Tigers, Bruins Are Indy-Bound
Ryan Hollins
Ryan Hollins
National Basketball Columnist
Posted Mar 26, 2006


LSU and UCLA utilized strong defensive efforts Saturday to extend their seasons another week, and earn long weekends in Indianapolis as well while bagging half of the Final Four berths.

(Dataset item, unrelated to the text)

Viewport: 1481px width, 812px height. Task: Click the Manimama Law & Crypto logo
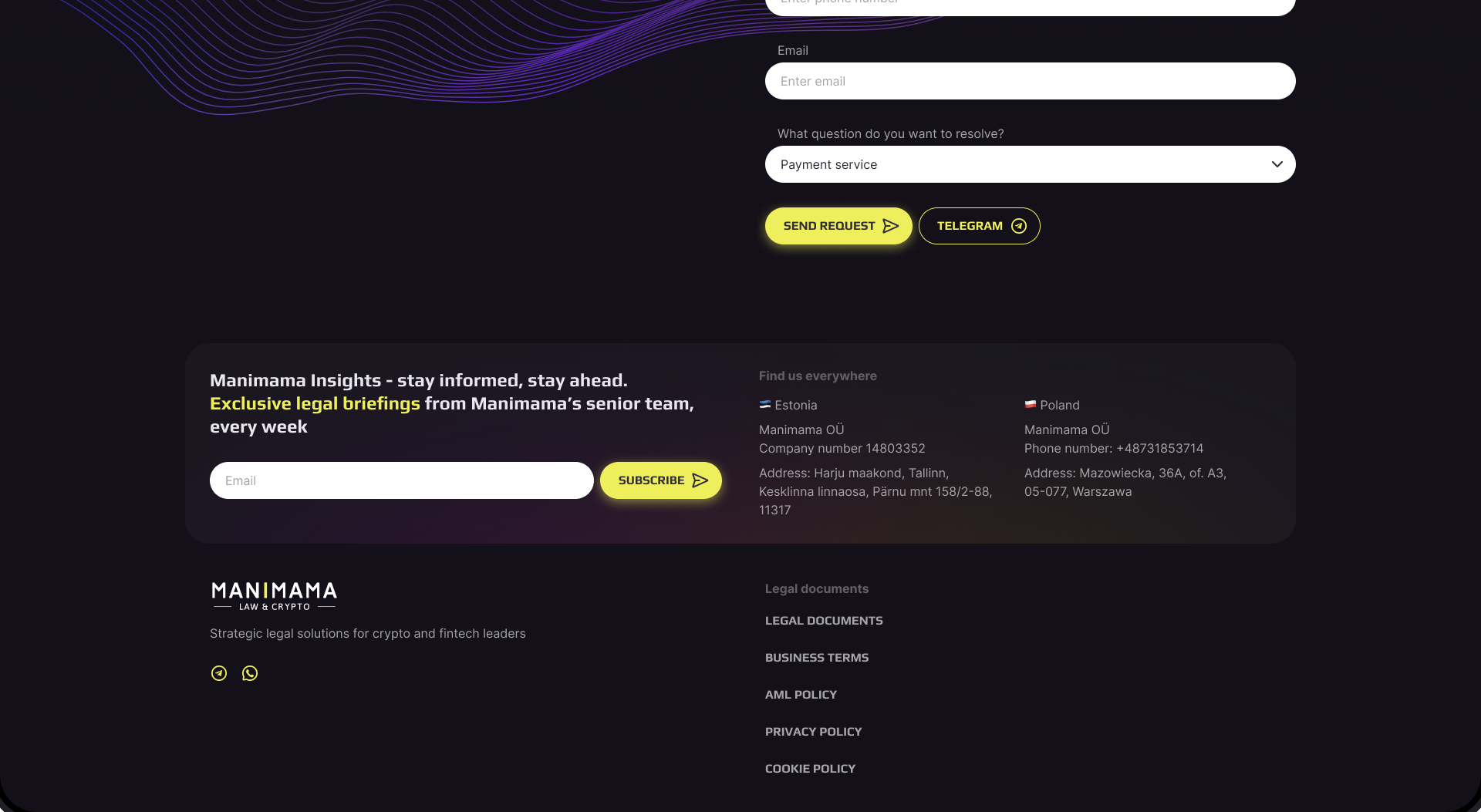click(274, 596)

With freshmen- and sophomore-dominated rosters, the LSU and UCLA teams looked to be capable of making strong runs at the Final Four.

 

And that’s what they’ve done, successfully, at least year before most – at least those who don’t reside in Baton Rouge, La., and Westwood, Calif. – thought it was likely to happen.

 

John Brady’s Tigers and Ben Howland’s Bruins played national championship-caliber defense Saturday during the respective regional championship victories over Texas (in Atlanta) and Memphis (in Oakland).

 

The teams will hook up in the RCA Dome next Saturday afternoon in one of the Final Four semifinals and will taking different travel routes to Indianapolis.

 

But the method used in extending their seasons another week were remarkable comparable, at least from a defensive standpoint.

 

Their defenses all but enveloped potent frontcourts while pressuring jump shooters and rendering transition offenses negligible.

 

LSU generated much more in the way of offensive productivity during its 70-60 overtime victory over the Longhorns than did UCLA in its 50-45, ugly-as-all-get-out victory over top-seed Memphis.

 

And that was due to the performance of post players Glen Davis (26 points) and Tyrus Thomas (21), who dominated a frontcourt that included the Big 12’s Player of the Year (P.J. Tucker) and the possible first choice in the next NBA Draft (LaMarcus Aldridge).

 

Needless to say, the preparation-obsessed Howland and his staff are probably already getting bleary-eyed squinting at game footage of the Tigers while trying to fashion a scheme to keep Davis and Thomas from doing to the Bruins what they did to Texas Saturday and Duke two evenings before.

 

As for LSU’s preparation for the Bruins’ offense . . . well, if Saturday was a barometer, that wouldn’t seem to be much of a problem.

 

Other than center Ryan Hollins (six of seven from the field), UCLA’s starters were a combined three of 25 from the field.

 

Once again, that was 22 misses in 25 attempts with the only shots to sink being two first-half 3-pointers by Arron Afflalo and a jumper along the right baseline late in the game by his backcourt mate, Jordan Farmar.

 

But Garrett Temple, who did a solid job on Duke All-America J.J. Redick (three of 18 from the field), and the Tigers’ only senior starter, Darrel Mitchell, will undoubtedly draw the assignments on Afflalo and Farmar, respectively.

 

And how easily could we be talking about a different pair of teams representing the Atlanta and Oakland regions in Indy next Saturday?

 

Very easily.

 

Remember, LSU needed a 3-pointer from Darrel Mitchell to edge Texas A&M, 58-57, in a second-round game in Jacksonville.

 

And the Bruins trailed by as many as 14 points in the second half Thursday night before scoring the final 11 points to edge Gonzaga, 73-71, in the most stunning comeback of the tournament.

 

Scout.com’s All-Regional teams:

ATLANTA

MVP: Glen Davis (LSU)

The others: Tyrus Thomas and Garrett Temple (both LSU); Kenton Paulino (Texas); Shelden Williams (Duke); Kevin Pittsnogle (West Virginia).

 

OAKLAND

MVP: Ryan Hollins (UCLA)

The others: Arron Afflalo and Luc Richard Mbah a Moute (both UCLA); Adam Morrison (Gonzaga); Rodney Carney and Darius Washington (both Memphis).

 

A look at Sunday’s other regional finals:

 

All times Eastern

WASHINGTON, D.C. REGION

No. 1 Connecticut (30-3) vs. No. 11 George Mason (26-7), 2:40 p.m.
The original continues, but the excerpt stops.